Friday afternoon I was confronted with an etiquette crisis: is it, in fact, proper etiquette to bring a present to a baby shower if you’ve specifically been asked not to, even though you’re aware that others will be bringing gifts to said shower? The women in my officer conversed with each other in completely noncommittal balderdash about the circumstances we were operating under, eventually reaching the conclusion that all of us should act individually and deal with the consequences.
I, of course, was the only person who elected not to purchase a shower gift. In my defense: ignorance - I’ve never been to a shower of any kind; my boss (the person who was ultimately responsible for our invitation to said shower) had said that he rallied against the very concept of showers in the first place, particularly for people of he and his wife’s economic status; the baby had been born prematurely and last week I helped make a homemade meal so that they wouldn’t need to worry about making it themselves; and I’ve only known these people for a few months. And so I arrived promptly fashionably late, sat in my car for an additional 5-10 minutes until someone I knew happened along and parked behind me so that I didn’t have to walk in alone, and marched in, cutesy pastel greeting card reading “Sometimes the biggest joys arrive in the smallest packages” in hand.
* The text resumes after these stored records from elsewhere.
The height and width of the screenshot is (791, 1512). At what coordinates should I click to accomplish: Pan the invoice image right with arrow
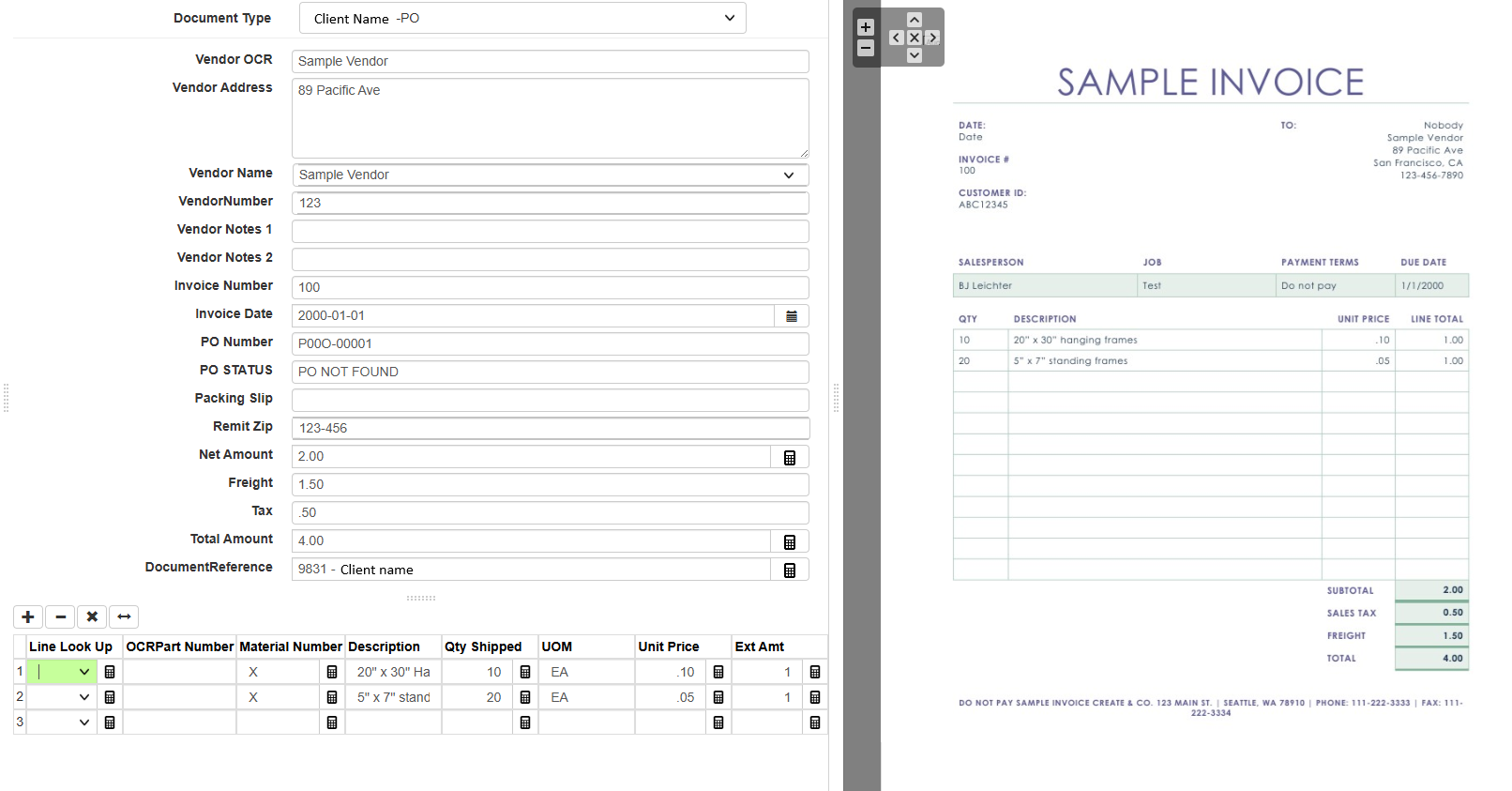[x=932, y=38]
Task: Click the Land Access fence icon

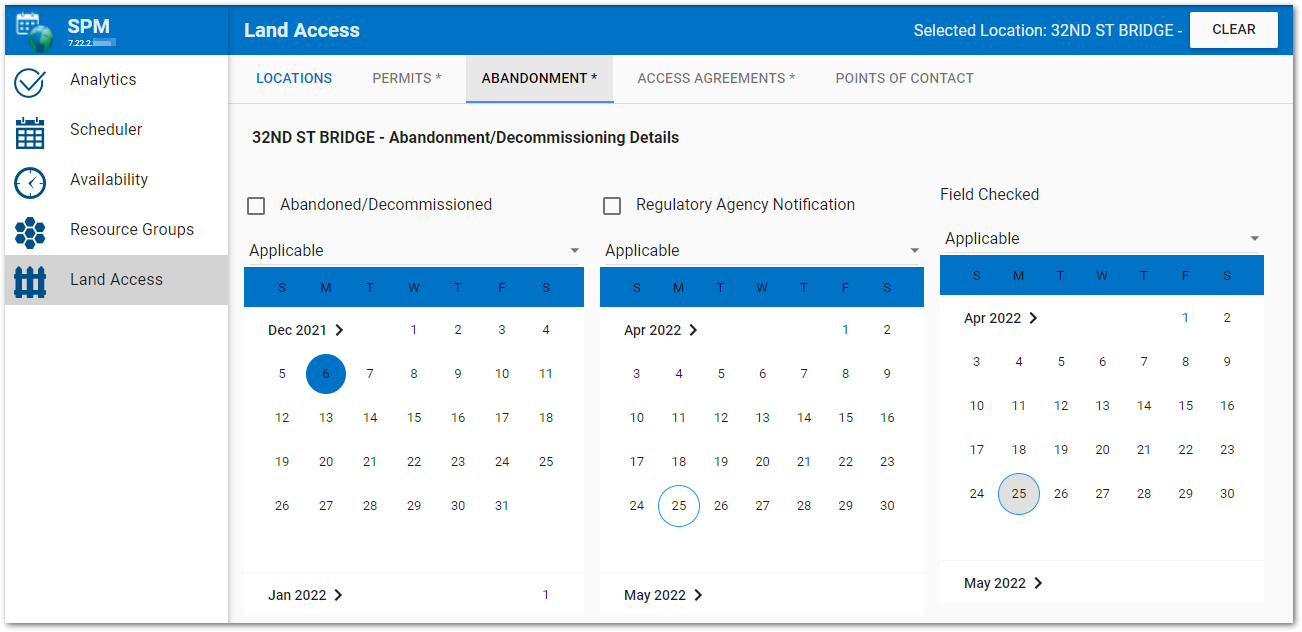Action: tap(30, 281)
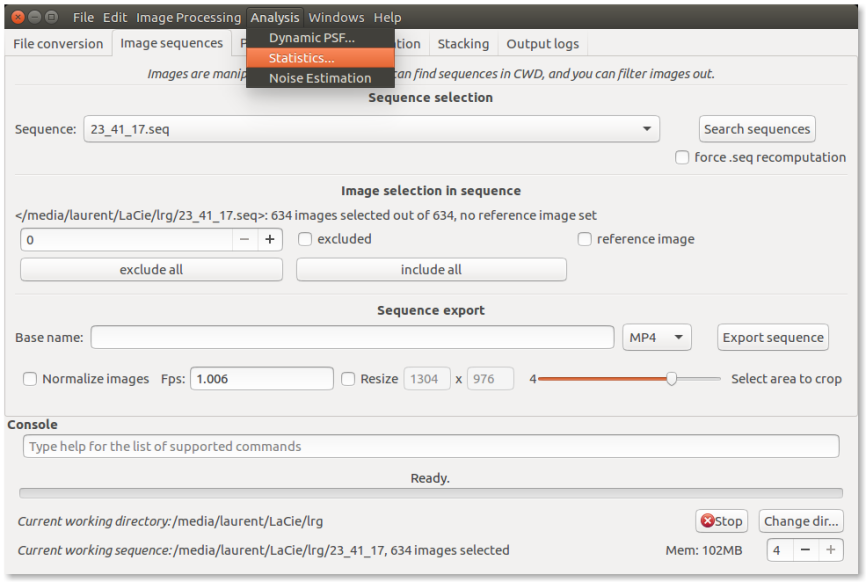
Task: Increase thread count with plus button
Action: (x=830, y=550)
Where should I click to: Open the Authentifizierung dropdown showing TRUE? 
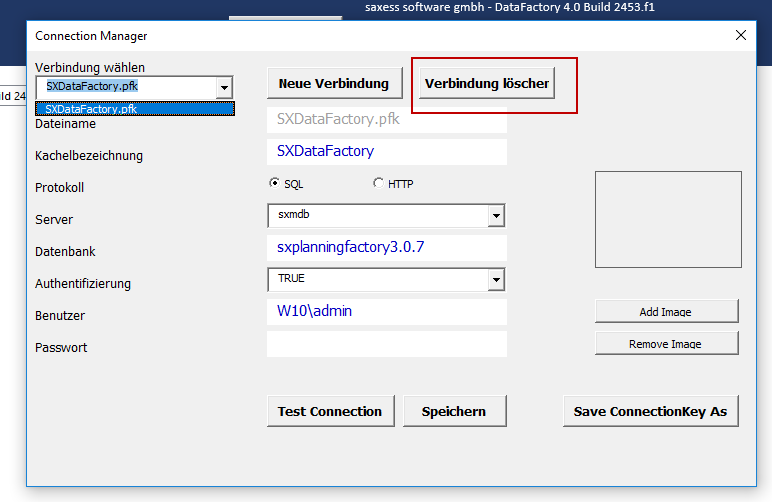pos(495,280)
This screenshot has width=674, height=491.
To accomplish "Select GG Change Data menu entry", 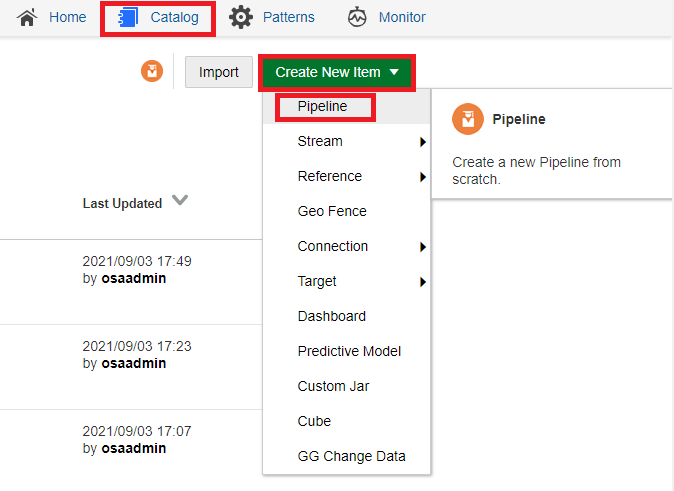I will click(x=351, y=456).
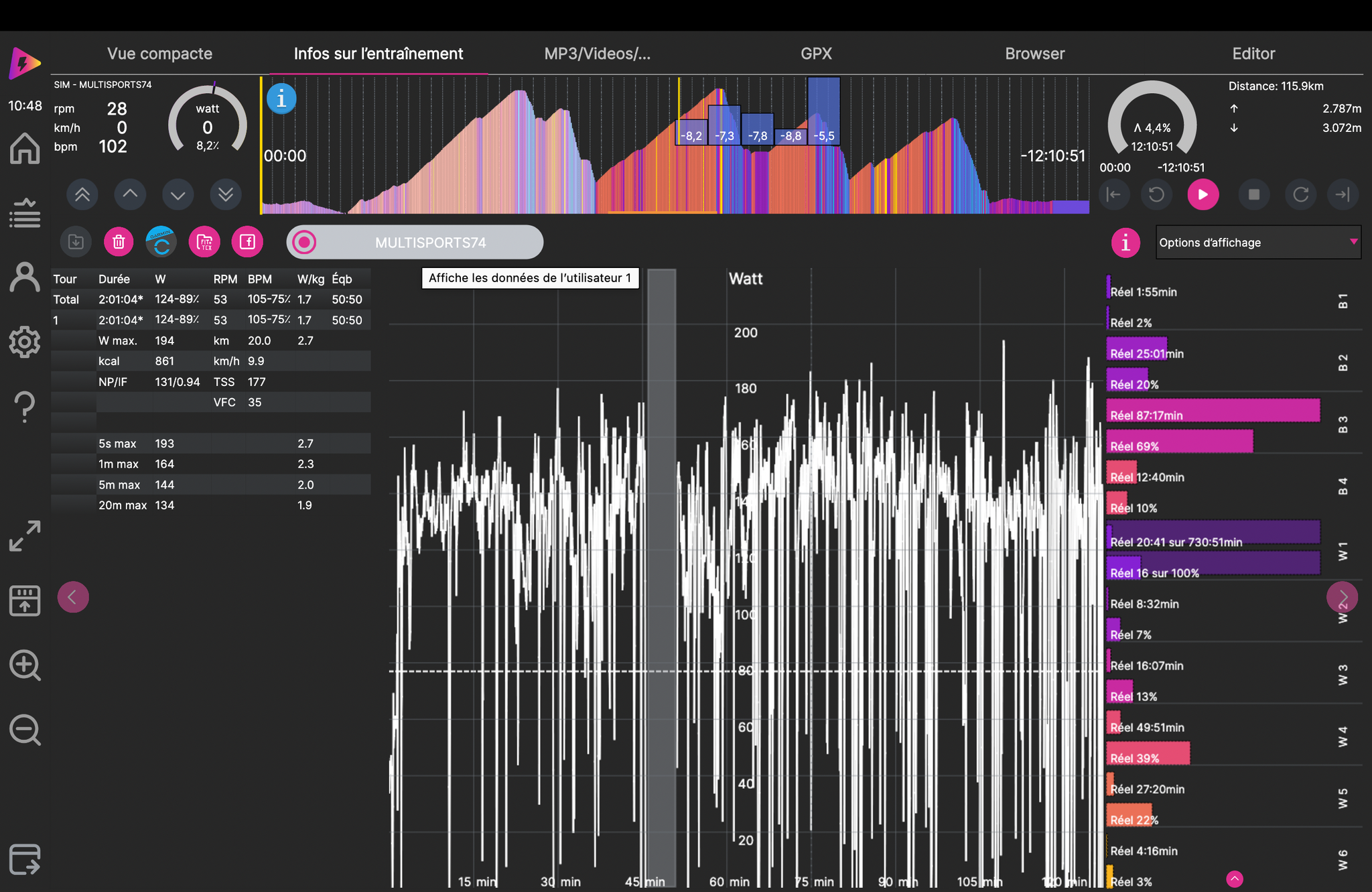Open user profile icon in sidebar
The width and height of the screenshot is (1372, 892).
pyautogui.click(x=25, y=277)
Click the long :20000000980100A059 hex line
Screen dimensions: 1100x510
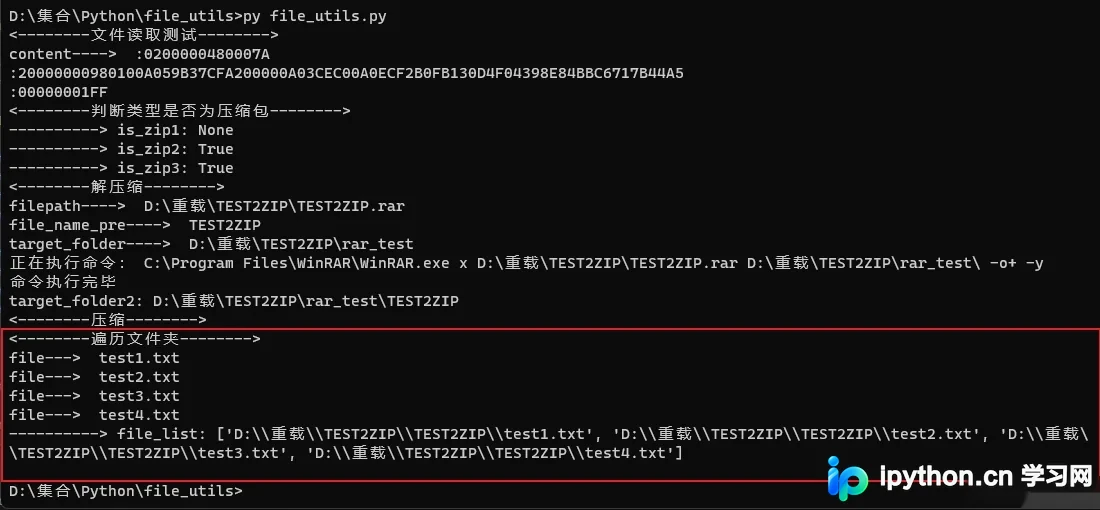tap(347, 73)
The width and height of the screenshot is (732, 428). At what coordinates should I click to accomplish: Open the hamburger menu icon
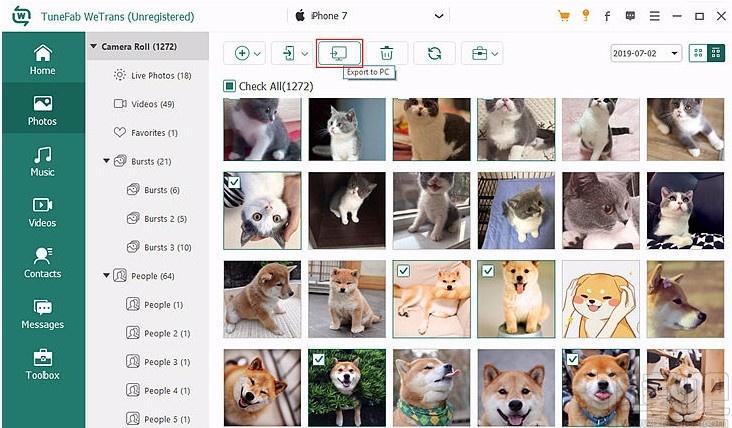655,16
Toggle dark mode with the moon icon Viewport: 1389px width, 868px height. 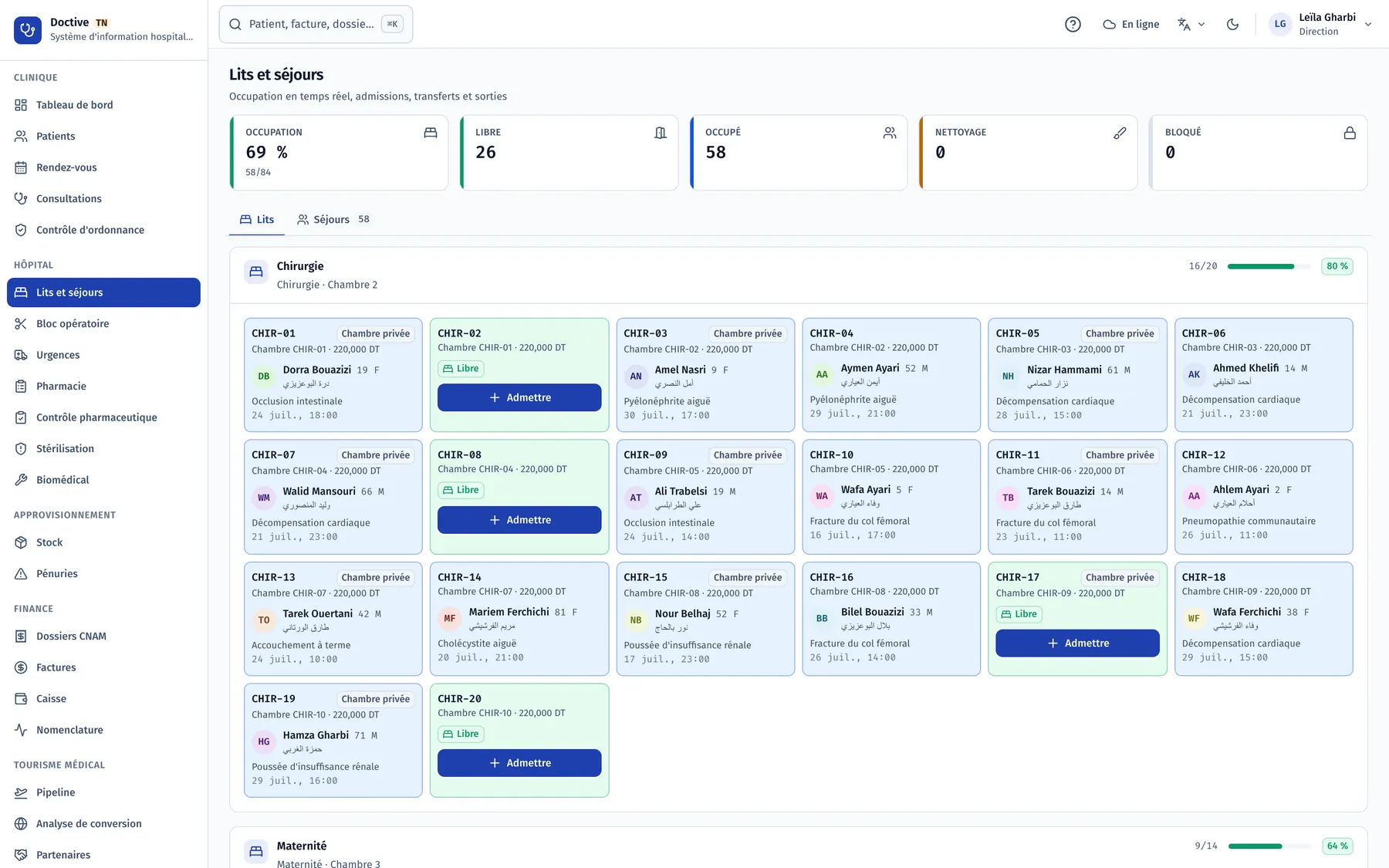point(1233,24)
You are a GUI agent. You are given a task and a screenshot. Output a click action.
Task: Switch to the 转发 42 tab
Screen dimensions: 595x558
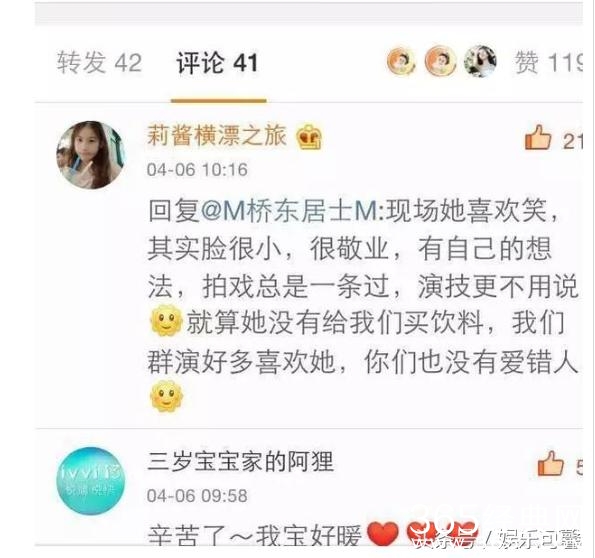point(99,63)
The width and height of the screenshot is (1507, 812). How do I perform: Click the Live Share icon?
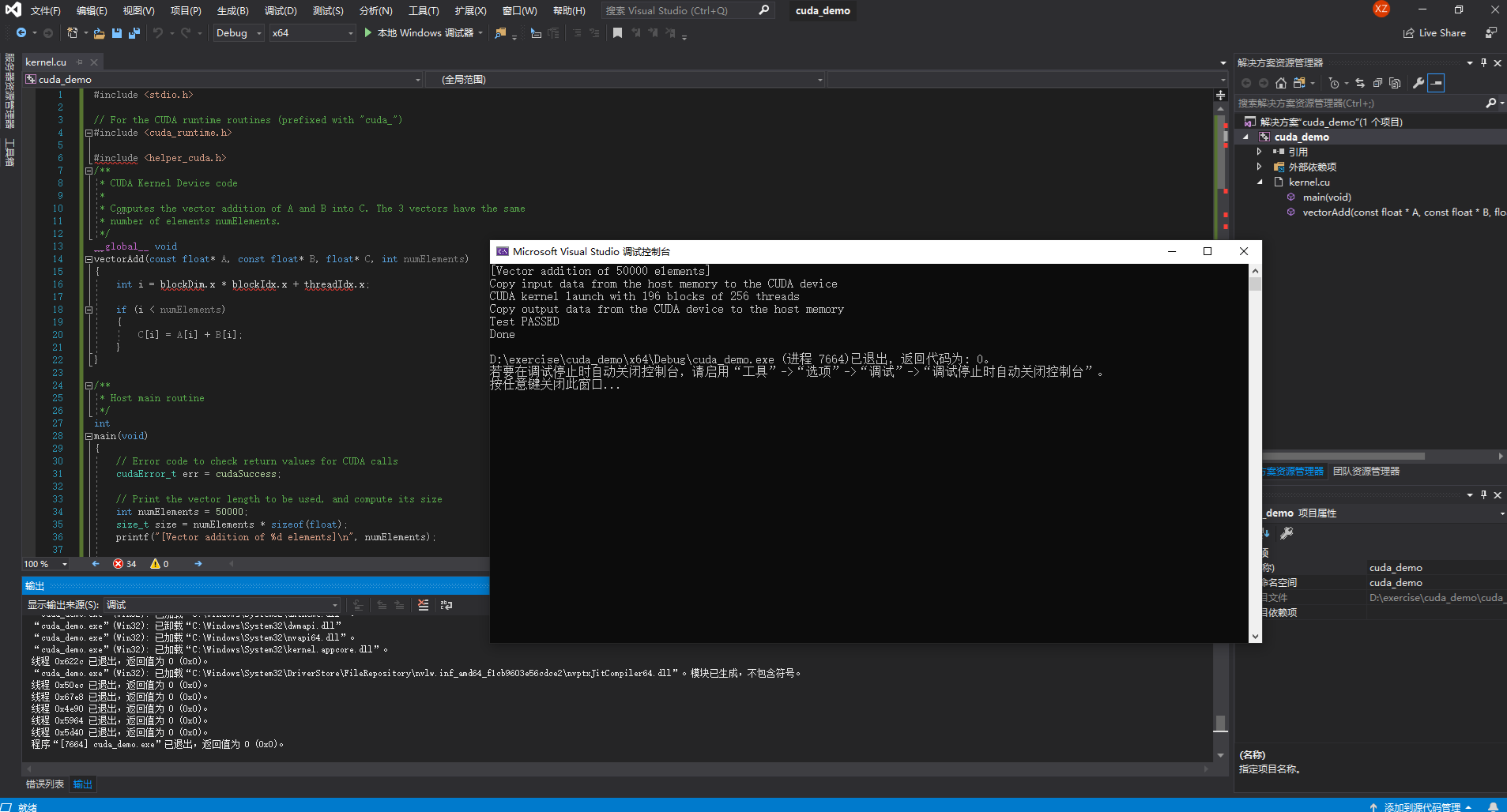pos(1409,33)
I found myself in the all-too-familiar limbo of the single woman. Married couples everywhere, discussing children and home improvement and the good-old college days. It’s as though people don’t know what to do with you if there’s no husband to attend to or inquire about - you’ve got to be louder, offer up more of yourself voluntarily so that the conversation has somewhere to go. In lieu of actually engaging in conversations that would require an understanding of the ins and outs of child rearing, property ownership and/or much of the 1980s, I nodded politely and laughed nervously. My reflex to glance at the left ring finger of every person in a room such as this has become well honed - so well, in fact, that I find myself doing it in EVERY room and am shocked at the seemingly increasing number of gold circle club members there are in the world. I sipped Chardonnay and ate antipasti and bruschetta and fancy cheese and crackers and felt as though I was from another planet. One of my coworkers suggested that I host a “soiree” so that they could become familiar with the world of urban studio apartment living. I struggled to picture these women and their husbands sitting on my full sized bed and commenting on my adorable four walls.
Present opening time. I watched my boss’s wife open package after package filled with soft, tiny “onesies” and hats and booties and bibs and pacifiers and toys that she pressed against her husband’s lips with a “smack” from her own. Pictures flashed every thirty seconds. The room was filled with the requisite number of “oohs” and “ahs”.
I can’t in all honesty describe what I feel in these situations as jealousy - sometimes it makes me sad to hear people talk about priorities that are tied so closely to a spouse or a house or a child and differ so completely from my own. I’ve made my choices, they‘ve made theirs. On the other hand, I imagine the love these people feel for each other and the love they feel for their children to be an amazing, metamorphic experience - particularly for the people who waited for the right person and the right moment - and I can’t help but understand the impatience people feel at finding it, some so much so that they try to invent it when it isn’t there. The really impressive love to watch is the kind I can see, that I can’t find a reason to question. The kind that isn’t mine, that I’m not even sure I’m ready for, but that makes me long for it.